Behind the Big House is a community-driven tour and programming series that illuminates the African American history of grand historic homes in Holly Springs, Mississippi. Behind the Big House was created in 2012 by Chelius Carter and Jenifer Eggleston to coincide with the Holly Springs Pilgrimage, an annual tour and celebration of the city’s antebellum homes. Behind the Big House broadens this narrative, preserving, interpreting, and educating about the legacy of the enslaved people and their quarters that are often overlooked in programming that focuses on the grandeur of the Big House.
Carter and Eggelston were inspired to create Behind the Big House after purchasing the Hugh Craft House, a historic home built in 1843 in Holly Springs. When Carter, an architect who works in historic preservation, toured the house and its grounds, he says he noticed an older renovated outbuilding that, at least initially, appeared to be a shed.
“I opened the door and recognized that it was a timber framed structure,” Carter says. Climbing the stairs to the attic, Carter noticed that it had a solid floor. “I said, 'Why is there a solid floor in the attic space of this shed?’” Carter recalls, “Then it kind of hit me, this is where they slept. It began to dawn on me that this structure here is far more culturally and historically important than the main house and far more rare.”
Beginning in 2012, Jodi Skipper of the University of Mississippi has supported this grassroots project’s preservation, interpretation, and education efforts. In addition to producing content and curricular materials, Skipper has integrated Behind the Big House into University of Mississippi coursework in Southern studies, African diaspora studies, and archaeology.
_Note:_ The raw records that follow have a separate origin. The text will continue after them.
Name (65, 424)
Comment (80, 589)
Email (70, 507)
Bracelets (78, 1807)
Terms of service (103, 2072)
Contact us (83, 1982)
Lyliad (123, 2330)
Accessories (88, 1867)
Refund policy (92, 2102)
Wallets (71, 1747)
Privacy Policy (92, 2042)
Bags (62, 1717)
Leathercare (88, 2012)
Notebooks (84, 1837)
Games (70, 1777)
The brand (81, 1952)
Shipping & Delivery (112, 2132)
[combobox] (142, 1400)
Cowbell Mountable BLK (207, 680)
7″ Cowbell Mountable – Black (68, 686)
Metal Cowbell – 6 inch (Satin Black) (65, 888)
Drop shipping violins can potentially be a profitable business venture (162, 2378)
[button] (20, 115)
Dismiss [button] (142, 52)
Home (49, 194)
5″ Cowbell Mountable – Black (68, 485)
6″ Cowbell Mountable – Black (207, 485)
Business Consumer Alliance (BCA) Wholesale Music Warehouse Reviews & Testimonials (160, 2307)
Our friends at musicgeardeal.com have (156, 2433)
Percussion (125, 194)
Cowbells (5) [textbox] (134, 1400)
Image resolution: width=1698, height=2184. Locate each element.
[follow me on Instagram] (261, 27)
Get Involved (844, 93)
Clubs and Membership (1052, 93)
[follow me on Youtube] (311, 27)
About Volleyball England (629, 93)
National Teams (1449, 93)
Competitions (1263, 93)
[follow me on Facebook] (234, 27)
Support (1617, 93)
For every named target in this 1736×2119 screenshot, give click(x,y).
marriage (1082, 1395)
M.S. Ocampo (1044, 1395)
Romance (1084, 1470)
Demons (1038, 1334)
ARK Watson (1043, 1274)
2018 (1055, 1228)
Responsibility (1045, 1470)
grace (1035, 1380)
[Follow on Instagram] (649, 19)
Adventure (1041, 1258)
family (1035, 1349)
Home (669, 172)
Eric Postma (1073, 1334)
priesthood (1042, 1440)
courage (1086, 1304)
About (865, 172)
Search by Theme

By integrating Behind the Big House into her teaching, Skipper enriches the learning experience with experiential and service learning.
“Students in my heritage tourism and African diaspora courses work as program guides each year. For them, it is an experiential and service-learning project. Several are repeat volunteers and have used the program as a stepping stool to doing other forms of public work in the state,” Skipper notes. “My colleague, Dr. Carolyn Freiwald, and I began an excavation at one of the slave dwelling sites several years ago and that project continues. It has given our anthropology students opportunities to excavate, as well as interpret the recovered information to program visitors.“
Involvement with Behind the Big House has helped Skipper address a gap she identifies in Southern public history. “I was inspired to work collaboratively with them, in an effort to remedy the paucity of sites [where] slavery [is] visible on the Mississippi landscape,” Skipper explains.
In addition to offering important practical learning experiences and showing the impact of slavery on the South, the project can begin important and difficult conversations, Skipper notes: “I have also observed that students have taken this as an opportunity to talk about race, with other students and the broader community, in a relatively safe space.”
This capacity to start conversations about race has spread to the broader community, as well.
“The Behind the Big House program led to the founding of Gracing the Table, a multiracial organization established to promote community development in Holly Springs through dialogue, candid communication, and ultimately, healing of the residuals of the institution of slavery,” Skipper explains. Led cooperatively by local residents and faculty and students of Rust College and the University of Mississippi, this group meets for monthly discussions around its motto: “community healing through communication.”